- Born: 10 July 1936 Phra Nakhon, Siam
- Died: 13 September 2021 (aged 85) Chiang Mai, Thailand
- Occupation: Writer
- Writing career
- Language: Thai
- Notable awards: 2012 National Artist (Literature)

= Thommayanti =

Thai writer (1936–2021)

Thommayanti (ทมยันตี) was the pen name of Thailand National Artist Khun Ying Wimon Chiamcharoen (วิมล เจียมเจริญ; 10 July 1936 – 13 September 2021), née Wimon Siriphaibun (วิมล ศิริไพบูลย์, also Wimol Siripaiboon). She was a Thai novelist and was a legislator several times in her career.

==Bibliography==
Among Thommayanti's works is the historical fantasy romance novel, Thawiphop (ทวิภพ), about a woman who time travels from the 20th century to Rama V-era Siam. The story was first adapted as a film by Cherd Songsri in 1990, and has since been adapted as a stage play, a musical, a television series, and a 2004 film (Siam Renaissance).

Another famous work is Khu Kam (คู่กรรม), a romance between a Thai woman and a Japanese soldier during World War II in Thailand. It has been adapted into four films, Sunset at Chaophraya (in 1973, 1988, 1996 and 2013), a stage musical, and a television series. Other works are the romantic love story Dang Duang Haruethai (ดั่งดวงหฤทัย) and the socially conscious tales Sapan Dao (สะพานดาว).

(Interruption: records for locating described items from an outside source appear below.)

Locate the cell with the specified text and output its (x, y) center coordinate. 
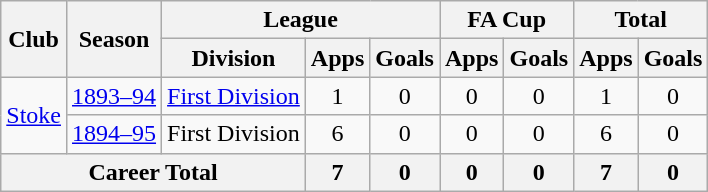
Division (234, 58)
Club (34, 39)
Career Total (154, 172)
Stoke (34, 115)
FA Cup (507, 20)
1894–95 (114, 134)
Total (641, 20)
League (301, 20)
Season (114, 39)
1893–94 (114, 96)
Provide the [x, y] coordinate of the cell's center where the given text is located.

==Political controversies==
Apart from her writing ability, she was a noted orator. On several occasions Wimon gave public speeches in favour of the military. During the coup d'état in the 6 October 1976 Massacre, Wimon played important role in the "housewife society", a group of wives of military generals. She also made public speeches against the students who agitated for democratic reform, saying that the students were destroying Thailand's good relationship with the United States. In that event, students were mass murdered and Wimon was appointed by the junta that took control of the country as a legislator and member of the National Reform Council. Later in 1979, Wimon was elected as a senator.

In 1986, the Supreme Court of Justice found Wimon, while serving as a senator, guilty of having committed adultery with Group Captain Akhom Atthawetworawut (นาวาอากาศเอก อาคม อรรถเวทย์วรวุฒิ), an officer who was also a senator, after Police Major Siwit Chiamcharoen (พันตำรวจตรี ศรีวิทย์ เจียมเจริญ), her husband, filed divorce proceedings and a claim for compensation. After the Supreme Court's judgment, the Senate resolved to dismiss Wimon from senatorial office.

In spite of the Supreme Court's conviction, King Bhumibol Adulyadej awarded Wimon the honorific titles Khun Ying in 2005.

==Awards==
In 2012, the Ministry of Culture, through its Department of Cultural Promotion, honoured Khun Ying Wimon with the highest honour bestowed upon Thai artist by naming her "National Artist" (Literature) (ศิลปินแห่งชาติ).

==Death==
She died on 13 September 2021 when she was 85 years old at her private house, Lanna Devalai in Chiang Mai Province.